This international women's day we spread awareness for those who work in the financial and business sectors where they suffer from inequality at work.

As one of the top business and financial regions, London is on top in many areas with booming business and advances in investments and more. Despite this city’s success it is greatly behind in it’s diversity and equality movements.

Bloomberg’s report from 40 women across banking, insurance and asset management in Britain have describe diversity and inclusion initiatives as ‘tokenistic’ and lacking any real change in the industry.

Many believe we won’t reach gender pay equality until at least 2050 or later.

Change is moving too slowly to make a real impact in the long run and many are worried how long it will take to reach gender impunity.

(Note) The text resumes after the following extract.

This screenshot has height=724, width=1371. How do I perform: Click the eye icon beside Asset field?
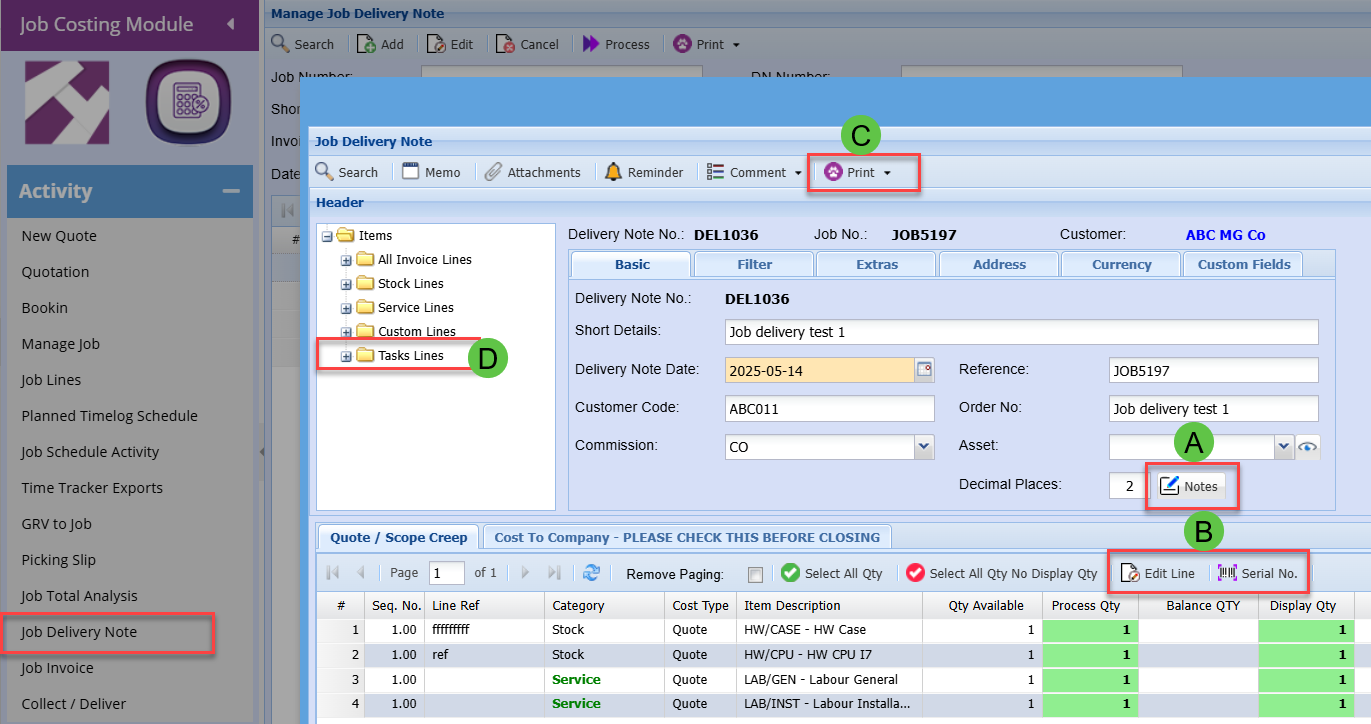click(x=1307, y=448)
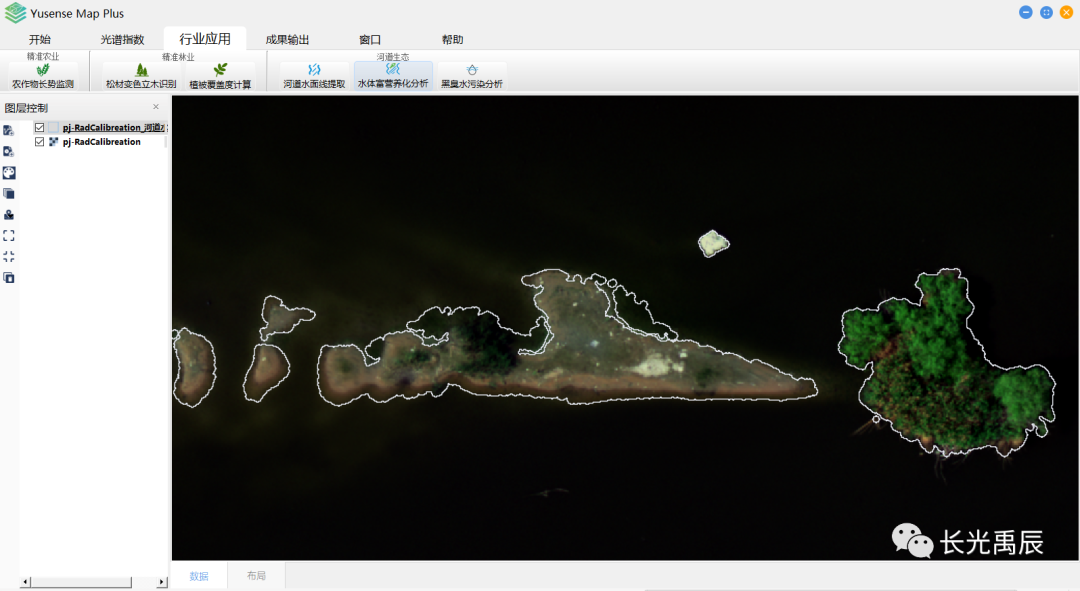1080x591 pixels.
Task: Click the layer panel horizontal scrollbar
Action: 80,582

The UK parliament released a report on the Treasury Committee’s urge for action on tackling sexism in the city.

Are we Moving backwards?

  • On average in the UK men are paid 14.5% more than their female counterparts. This gap has increased in the last year from 14.3%
  • EY figures found that only 44% of directors in European financial services firms appointed in 2023 were women, this is down from 51% in 2022.
  • EY research also shows that in the financial industry, the gender split among board directors is 39% female and 61% male.
  • Many victims of workplace abuse have been made to sign a non-disclosure agreement meaning the abuser is given their freedom whilst the victim of assault is forced into silence.

What needs to be done

  • The Treasury Committee has urged for a ban on NDA’s in cases of sexual assault.
  • More support at all different levels including young women in education, help to provide access to education to more women and encourage them to pursue business and finance.
  • Increase focus on the wellbeing of staff rather than the reputation of the company as the committee found HR teams were prioritising the business and those in senior positions.
  • Firms should focus on internal talent and on developing those within the business already instead of buying talent into the business.
  • The UK parliament’s report suggested more education and awareness around menopause would help many women able to remain in their roles for longer.

The trade union Unite explained:

“We lose good people [ … ] at menopause, when you have qualified, capable women choose to leave their roles due to the lack of understanding and willingness to work through the issues and keep that good person in role.”

  • Gender equality campaigner, Baroness Helena Morrissey told the BBC that more men needed to be involved in the change. The business and financial industry is still a male-dominated industry and riddled with bullying and abuse towards women, this can only change if both men and women are aware and willing.


The Financial and Business sector needs to do more to improve it’s equality and diversity stand point. This will widen their talent pool and improve the skill shortage problem in addition to encouraging more women to take on senior positions as well as enter into the industry to begin with.